Tucked away up a steep bank, several yards back in a balsam thicket, the
cluster glowed orange on the cut stump of a fallen tree. We grabbed baby birch
stems and kicked our toes into the dirt, clambering up the near-vertical road
cut.
It
was impressive. Nearly two feet across, with layer upon layer of rippling
brackets giving it a ruffled appearance, the yellow edges and undersides
contrasting with rich, orange caps – this mushroom was beautiful. It is also unmistakable. David Arora, author
of “Mushrooms Demystified”, includes chicken of the woods in his
“foolproof four.” Upon closer inspection, we found that the cluster was fresh,
clean, and flexible. Just ripe for eating.
We
reached into the mass, and gently tugged free a few of the most fresh and tender
looking caps. The flesh was cool and moist to the touch, with a texture like
fine velvet. Part of this consistency comes from it being a polypore. Unlike
stereotypical mushrooms with the umbrella-like cap and radiating gills,
polypore mushrooms are composed of many small, vertical tubes. Reproductive
spores are produced on the sides of the tubes, and use gravity to disperse out
of the bottom opening. From there, the spores use wind and animals to disperse
them into a new home, eventually growing more mushrooms.
The
pore structure also contributes to the succulent, stringy texture of the caps,
which reminds some people of chicken meat. Soon we had tugged free enough caps
to share with everyone for dinner.
Cooking
mushrooms is extremely important for both safety and nutrition. Heat can
denature toxins, kill nematodes, and break down tough cell walls to give our
bodies access to nutrients. After wiping off a few specks of “trail spice,” we
added the orange caps to a warm skillet in a pool of melted butter and garlic.

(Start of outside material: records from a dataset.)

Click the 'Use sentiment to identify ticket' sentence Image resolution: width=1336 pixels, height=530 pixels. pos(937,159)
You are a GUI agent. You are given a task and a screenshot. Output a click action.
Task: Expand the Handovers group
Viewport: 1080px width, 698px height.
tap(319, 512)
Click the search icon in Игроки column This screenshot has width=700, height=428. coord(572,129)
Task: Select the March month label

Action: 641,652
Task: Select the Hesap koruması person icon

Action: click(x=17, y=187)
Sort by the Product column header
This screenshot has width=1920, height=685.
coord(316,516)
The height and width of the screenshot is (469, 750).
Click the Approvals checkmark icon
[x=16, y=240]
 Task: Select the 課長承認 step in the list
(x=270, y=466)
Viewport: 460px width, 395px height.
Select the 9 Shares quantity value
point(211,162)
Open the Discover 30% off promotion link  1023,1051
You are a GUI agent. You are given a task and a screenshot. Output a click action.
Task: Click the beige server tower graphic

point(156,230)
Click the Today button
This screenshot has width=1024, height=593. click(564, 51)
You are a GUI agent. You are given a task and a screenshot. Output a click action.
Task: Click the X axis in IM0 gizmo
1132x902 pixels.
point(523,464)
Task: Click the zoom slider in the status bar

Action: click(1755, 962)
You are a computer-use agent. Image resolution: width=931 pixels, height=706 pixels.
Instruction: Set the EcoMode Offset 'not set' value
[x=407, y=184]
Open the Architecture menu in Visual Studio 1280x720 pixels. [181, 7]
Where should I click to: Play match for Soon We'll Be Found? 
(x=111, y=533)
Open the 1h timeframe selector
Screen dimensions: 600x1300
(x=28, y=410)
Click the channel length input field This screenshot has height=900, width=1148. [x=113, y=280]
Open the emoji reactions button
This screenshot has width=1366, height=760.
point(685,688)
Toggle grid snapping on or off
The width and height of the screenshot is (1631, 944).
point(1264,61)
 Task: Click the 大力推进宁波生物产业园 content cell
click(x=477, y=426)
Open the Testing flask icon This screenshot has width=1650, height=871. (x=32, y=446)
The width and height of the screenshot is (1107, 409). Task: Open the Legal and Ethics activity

With a lid to help keep in the juices, the “chickens” were soon sizzling
merrily.
The
first bite was the best: chewy but tender, with a light lemony undertone and a
touch of the savory umami flavor, too. Though we wanted to keep eating, each of
us tasted only a couple of small pieces. Chicken of the woods causes mild
stomach upset in some, and allergic reactions in a very few. With any wild
mushroom, it is best to try only a little at first, to gauge how your body will
react.
After
a comfortable night, I headed back to the stump to collect more. The wood still
looked solid, so I suspect that this fungus will be back again next year.
Chicken of the woods is a parasite (it kills trees) and saprobe (it decomposes
dead trees), most commonly on oaks. After years of decay, it renders the wood –
especially the heartwood – into a friable mess of brown cubes. Until then, it
may fruit in the same place year after year.
And
until then, I will continue making it part of my dinner. As I pulled off more
chunks for my skillet, I noticed slugs and flies dotting the yellow undersides
of the brackets. In just a few days, its brittle flesh would be riddled with
insects, slug trails, and beetle holes. The fungus will die back. The
decomposer will decompose.
The
tree feeds the fungus. The fungus feeds the animals. Eventually the soil will
feed a tree. And somewhere in that cycle, is me.